As we see in Figure 1, the distribution of percent_passive is skewed to the right.

Figure 1: Histogram of `percent_passive`

{ggplot2} implements the ‘Grammar of Graphics’ approach to creating plots. This approach is based on the idea that plots can be broken down into components, or layers, and that each layer can be manipulated independently.

The main components are data, aesthetics, and geometries. Data is the data frame that contains the variables to be plotted. Aesthetics are the variables that will be mapped to the x-axis, y-axis (as well as color, shape, size, etc.). Geometries are the visual elements that will be used to represent the data, such as points, lines, bars, etc..

As discussed in the R lesson “Visual Summaries”, the aes() function is used to map variables to aesthetics and can be added to the ggplot() function or to the geom_*() function depending on whether the aesthetic is mapped to all geometries or to a specific geometry, respectively.

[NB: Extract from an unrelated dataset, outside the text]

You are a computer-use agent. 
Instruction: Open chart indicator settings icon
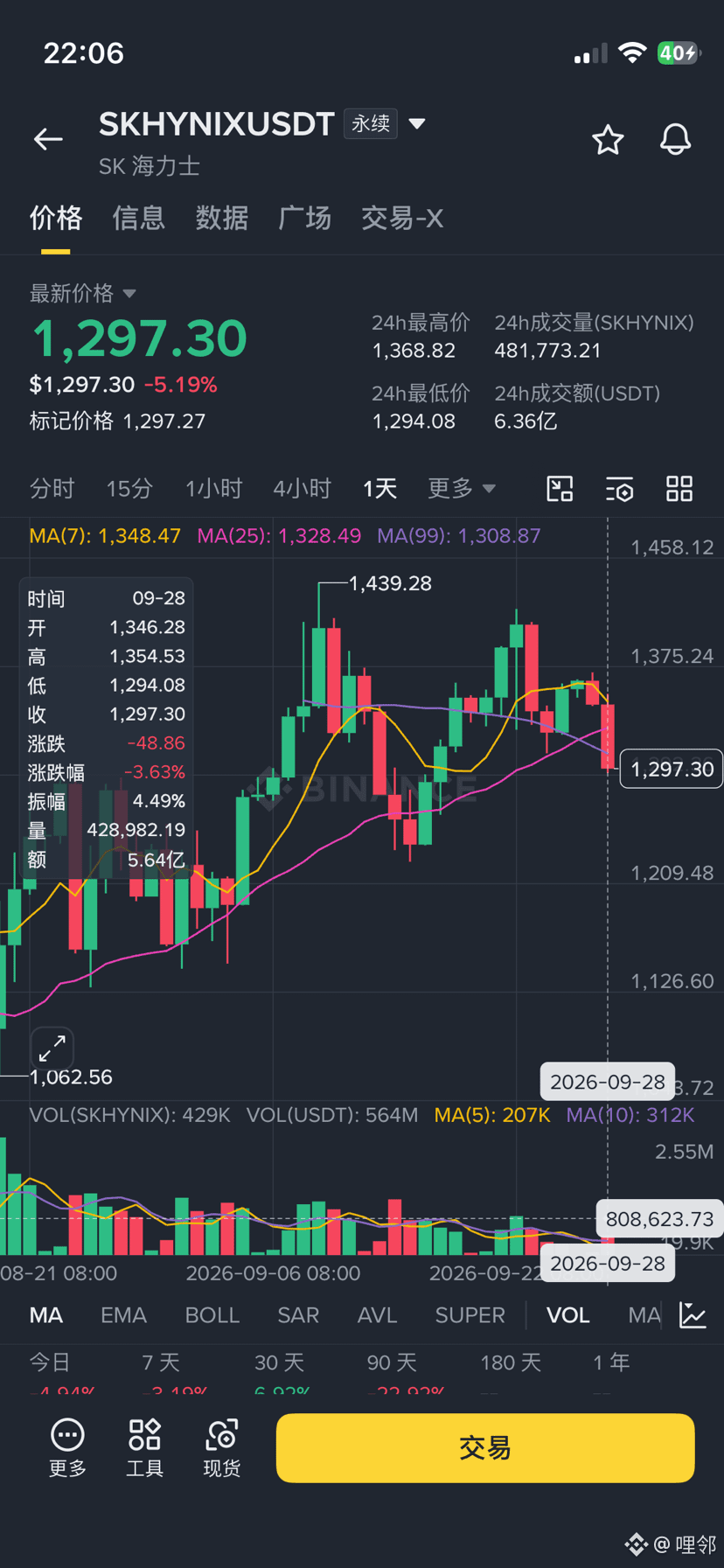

Take a look at the following stages of the earlier plot in each of the tabs below.

Stages

The data layer does not produce a plot but it is the foundation of the plot.

# Data layer
ggplot(brown_fam_df)

The aesthetics layer does not produce a plot but it maps the variables to the aesthetics to be used in the plot.

# Aesthetics layer
ggplot(brown_fam_df, aes(x = percent_passive))

The geometries layer produces the plot connecting the data and aesthetics layers in the particular way specified by the geometries, in this case a histogram.

# Geometries layer
ggplot(brown_fam_df, aes(x = percent_passive)) +
  geom_histogram()

Choosing the right plot

Just as with tables, the type of summary we choose to communicate with a plot depends on the type of variables we are working with and the relationships between those variables.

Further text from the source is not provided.